What to do » With the pictures omitted, output word for word the lines from the one containing "Task: Select the Always On Top sidebar icon" through the end of the records.

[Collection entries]
========================================================================

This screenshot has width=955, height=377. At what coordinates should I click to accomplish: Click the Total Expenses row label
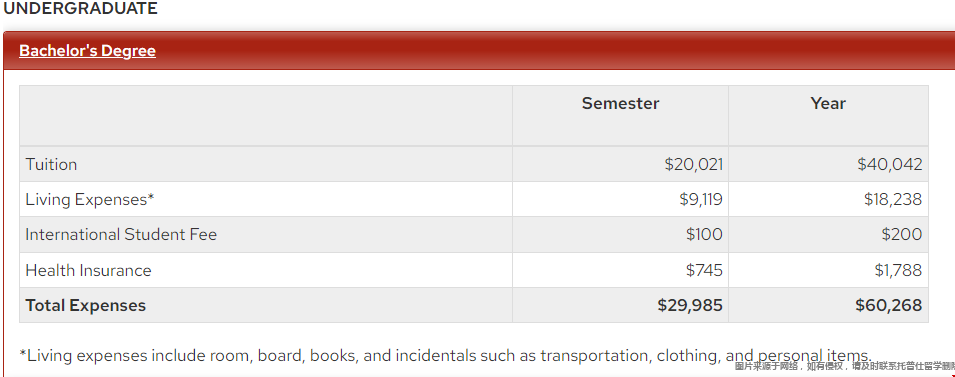click(x=86, y=305)
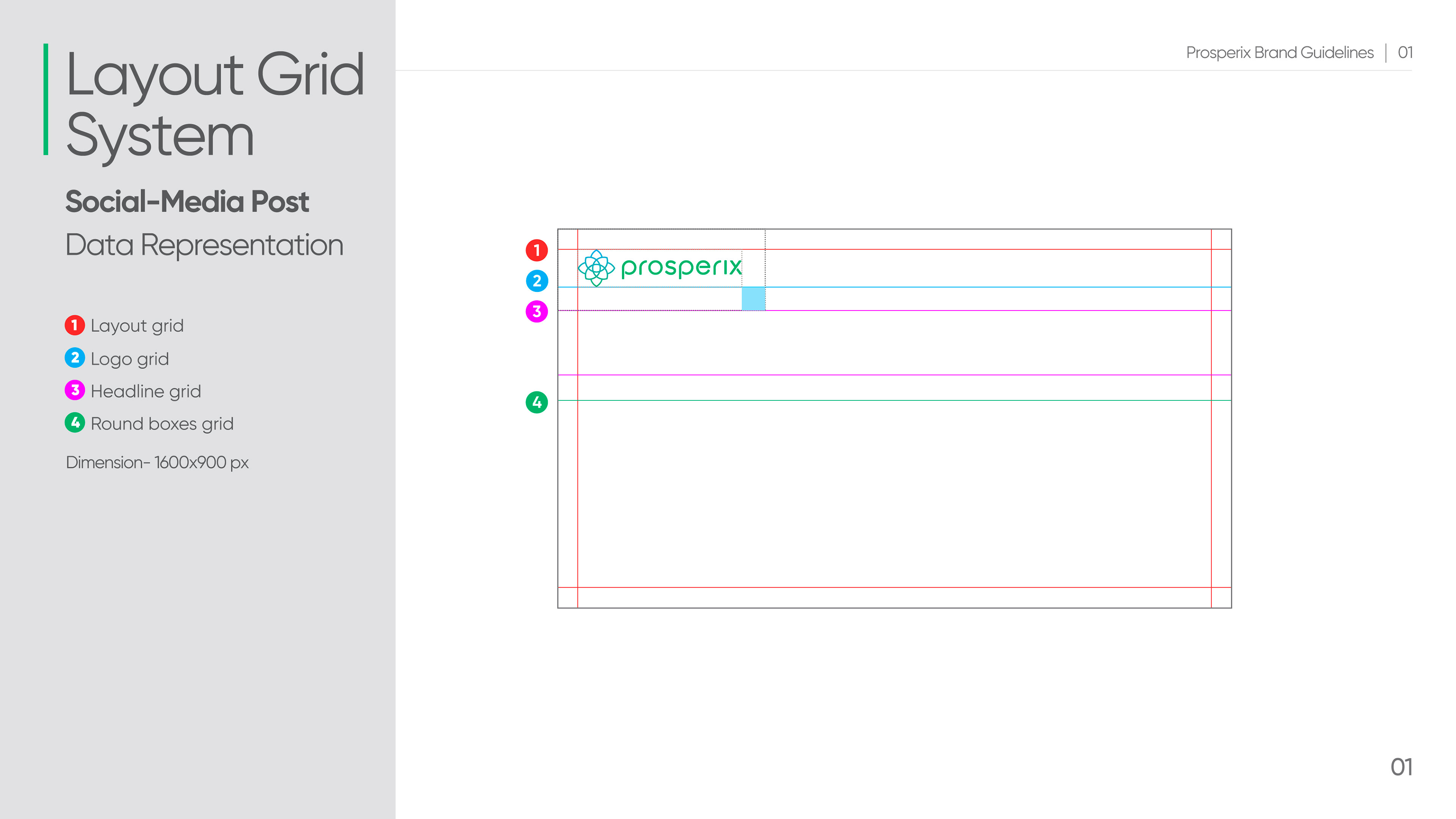Click the bottom-right page number 01
This screenshot has height=819, width=1456.
point(1401,767)
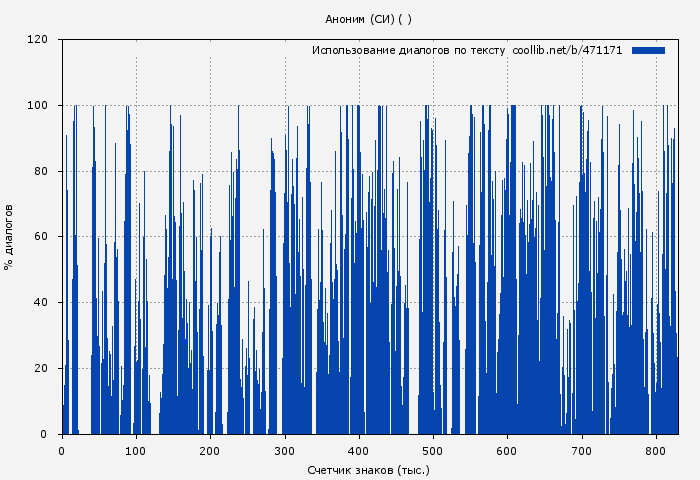Click the 700 tick on the x-axis
700x480 pixels.
582,451
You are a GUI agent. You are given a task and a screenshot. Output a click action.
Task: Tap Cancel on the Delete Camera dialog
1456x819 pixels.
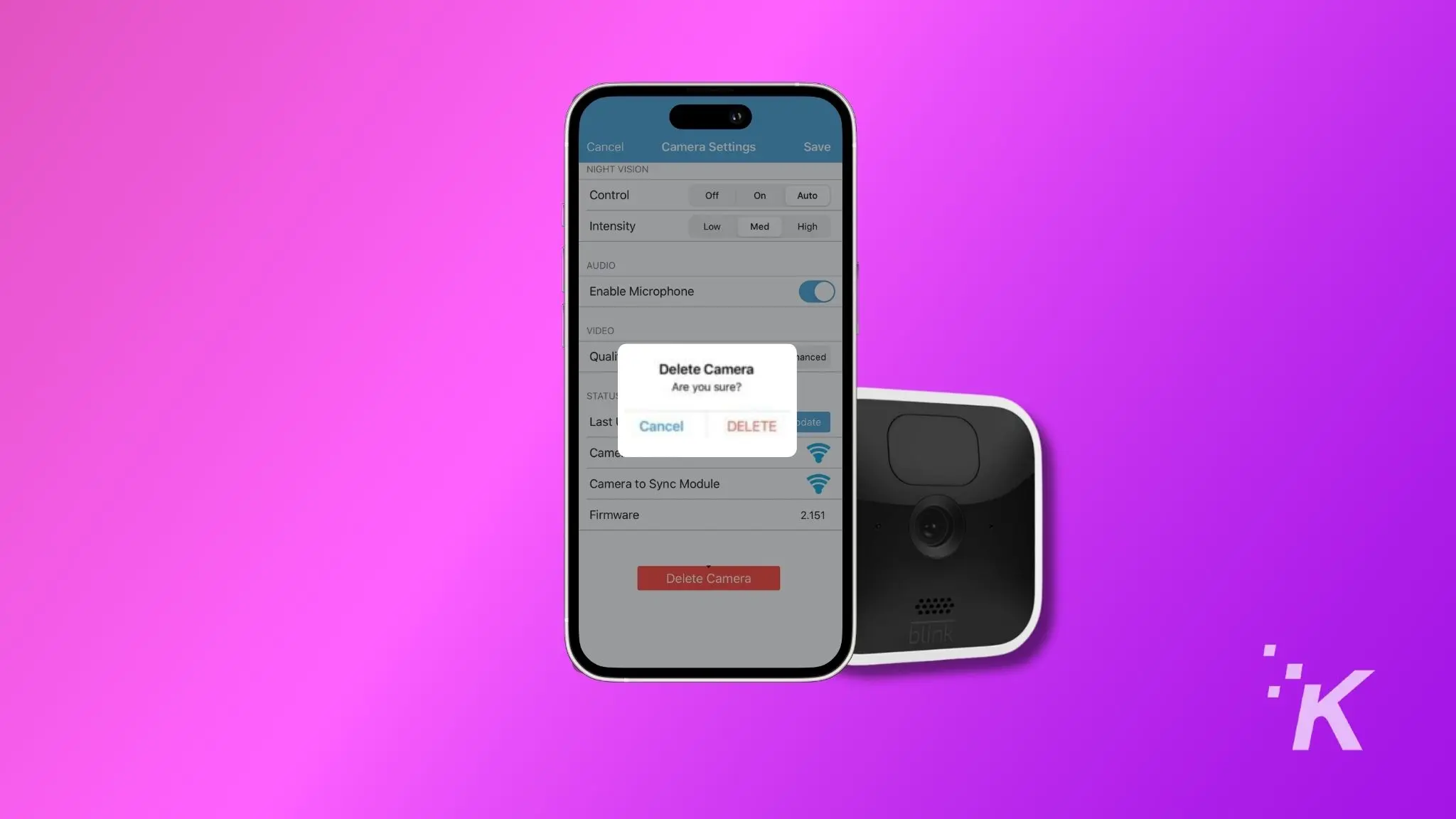click(x=660, y=426)
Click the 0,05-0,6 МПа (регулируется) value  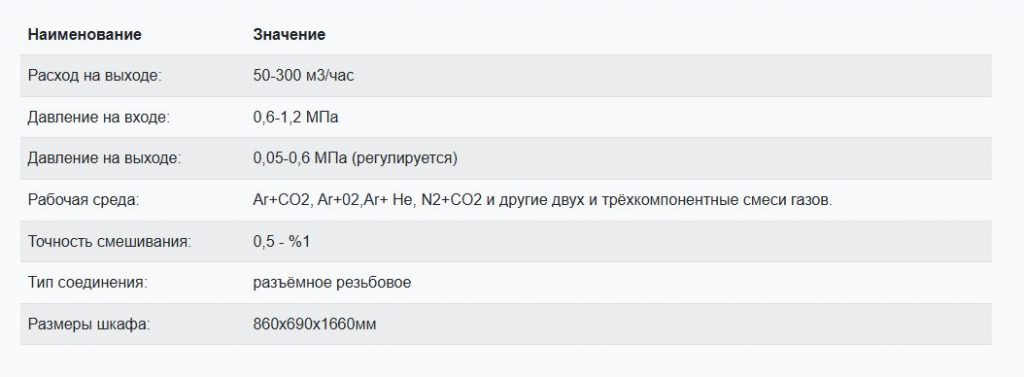pyautogui.click(x=355, y=159)
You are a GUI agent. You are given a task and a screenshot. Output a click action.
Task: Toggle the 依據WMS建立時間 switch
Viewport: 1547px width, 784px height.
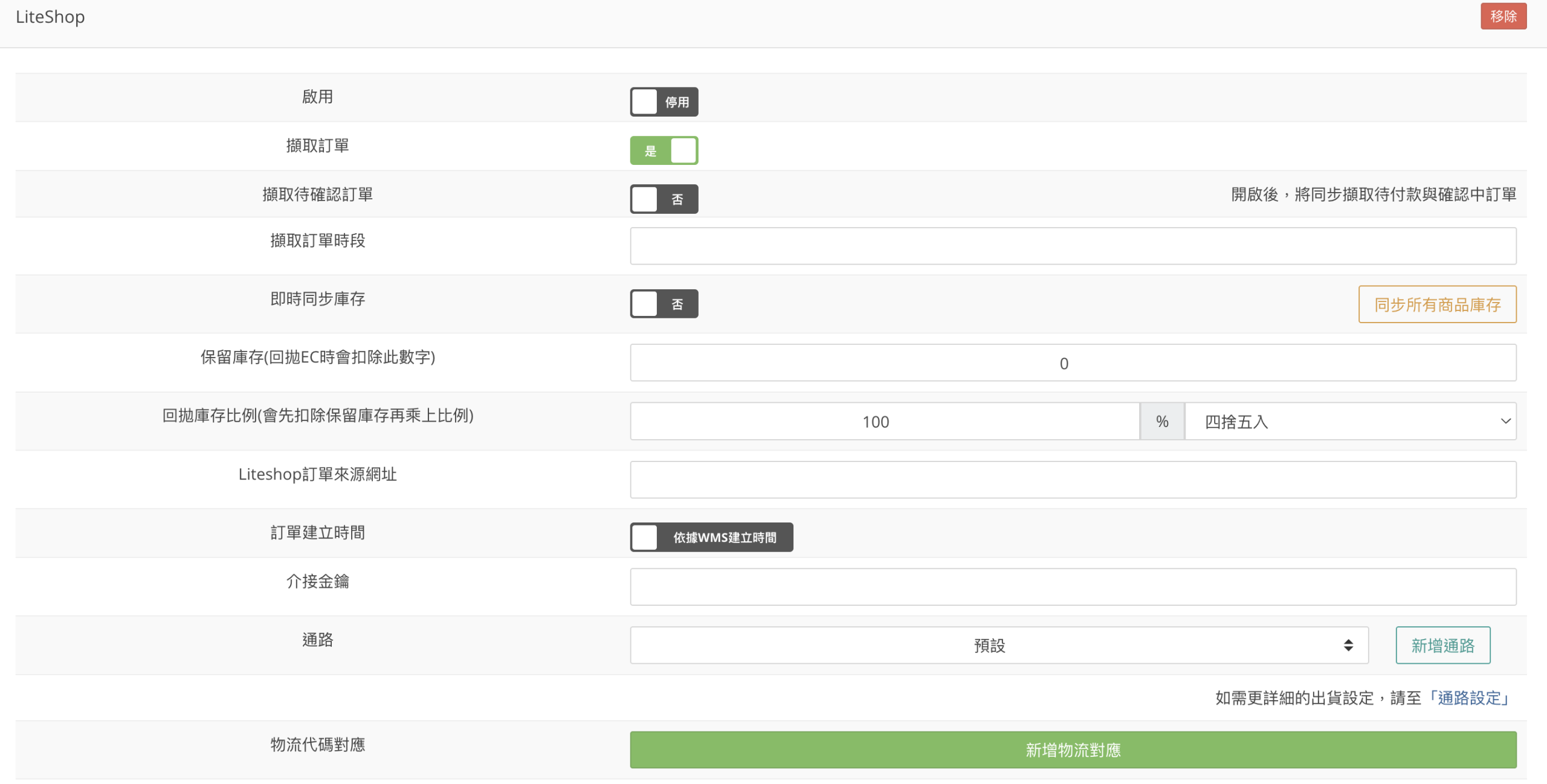(711, 537)
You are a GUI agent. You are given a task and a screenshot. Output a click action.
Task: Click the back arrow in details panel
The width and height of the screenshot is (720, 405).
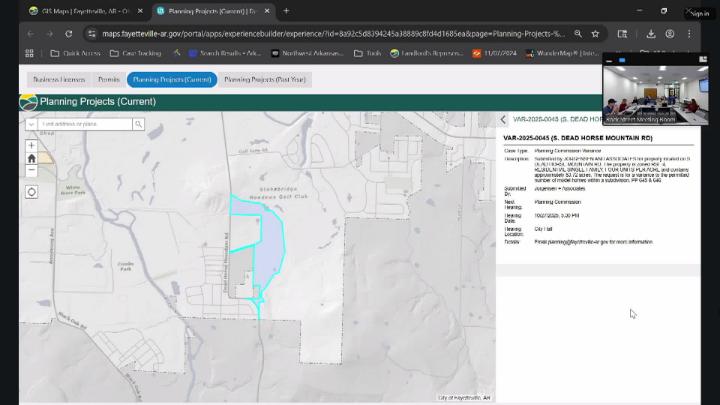(504, 120)
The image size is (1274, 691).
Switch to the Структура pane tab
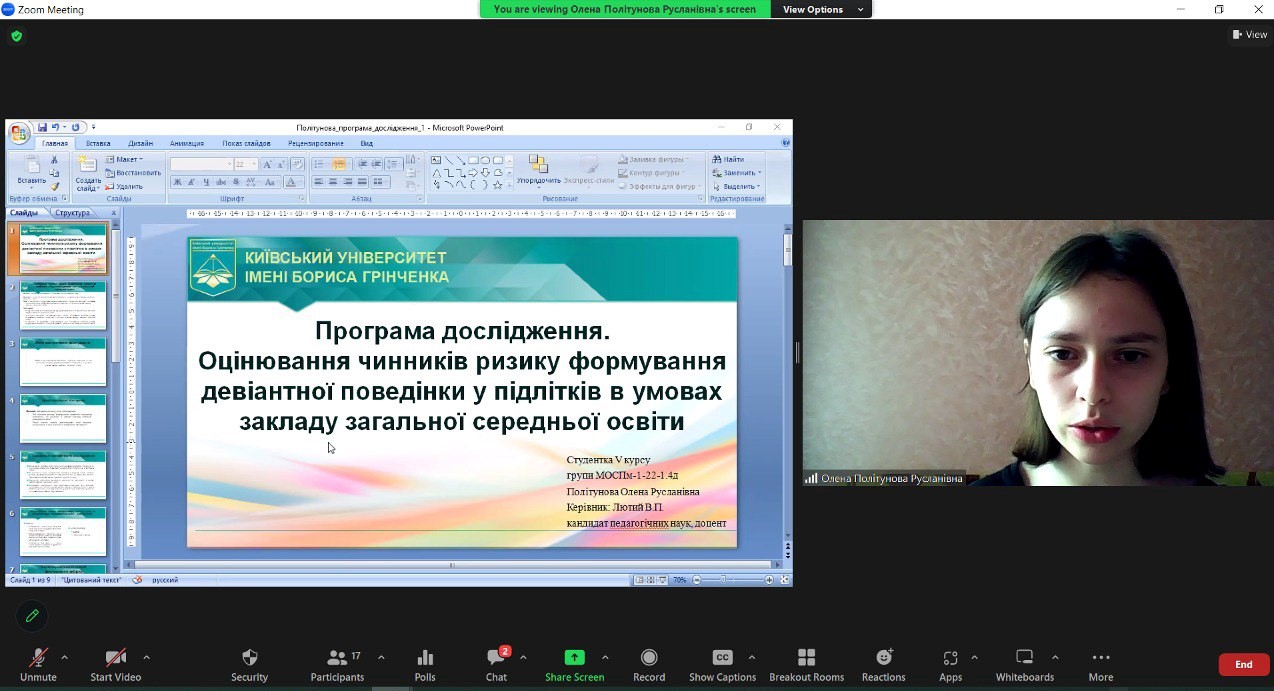point(72,213)
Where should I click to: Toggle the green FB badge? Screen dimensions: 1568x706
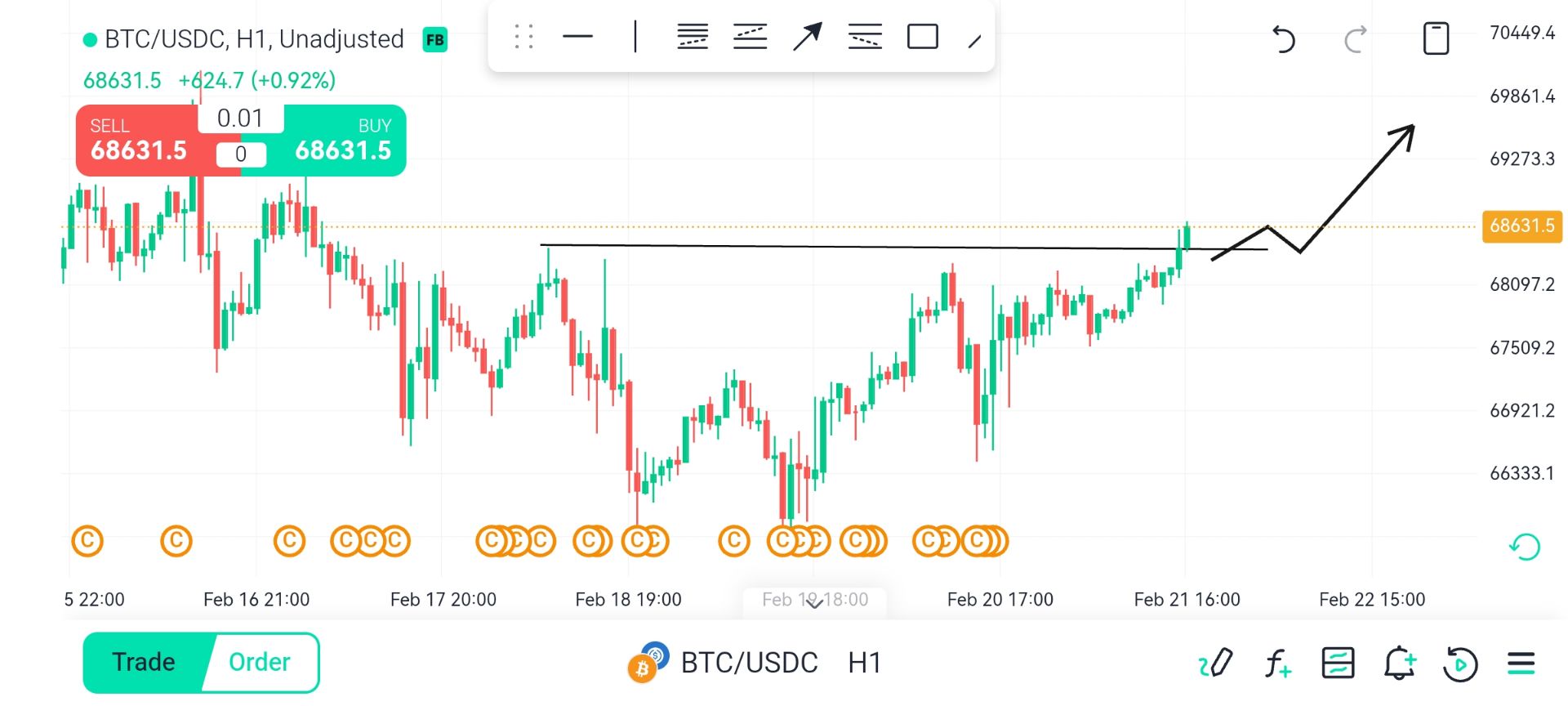pos(434,39)
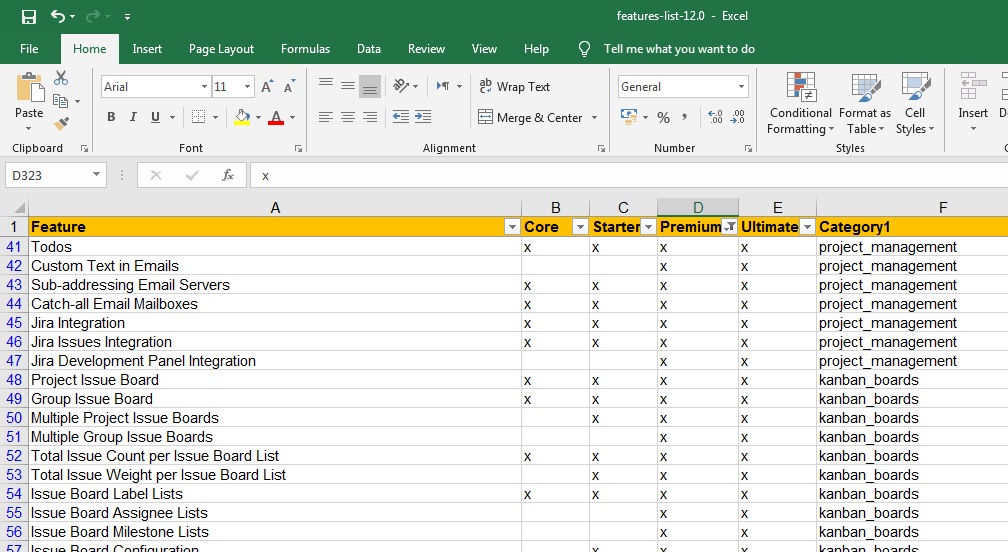Open the Premium column filter dropdown
1008x552 pixels.
[x=730, y=227]
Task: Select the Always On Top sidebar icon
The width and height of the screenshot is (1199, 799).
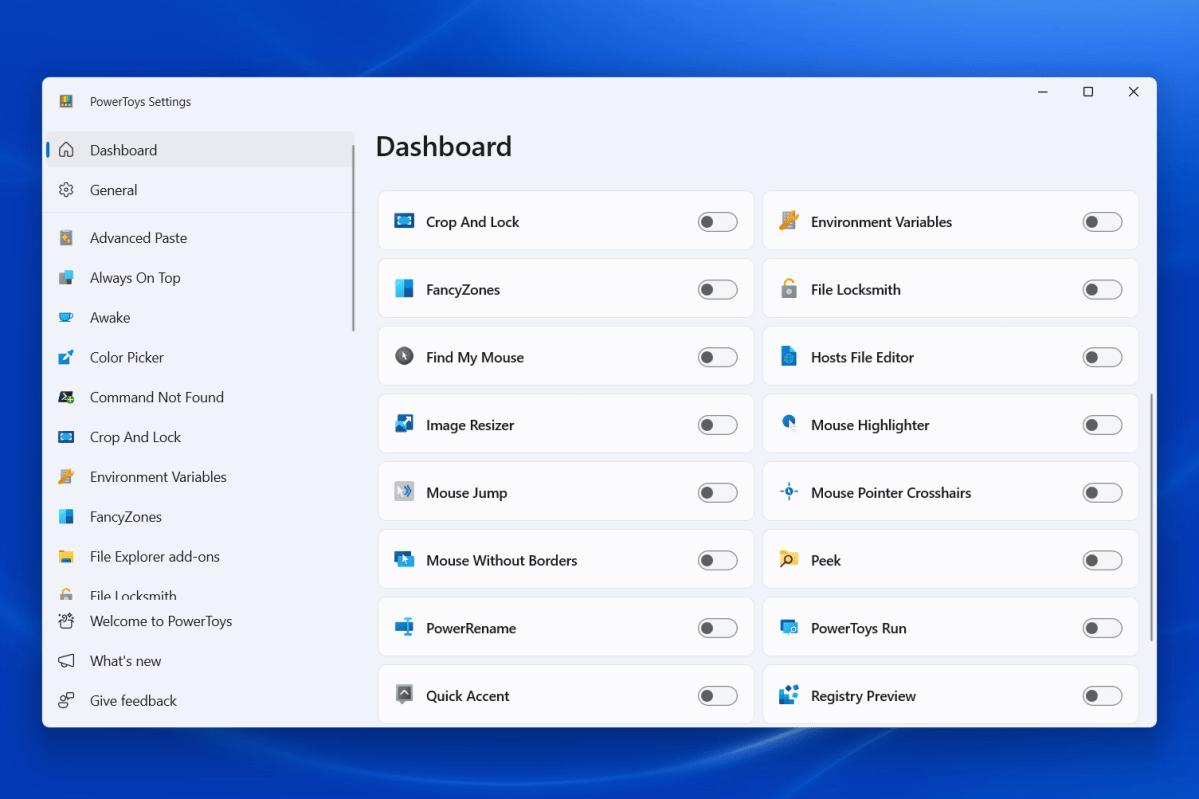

========================================================================

Response to the exercise »
Task: Select the Always On Top sidebar icon
The width and height of the screenshot is (1199, 799).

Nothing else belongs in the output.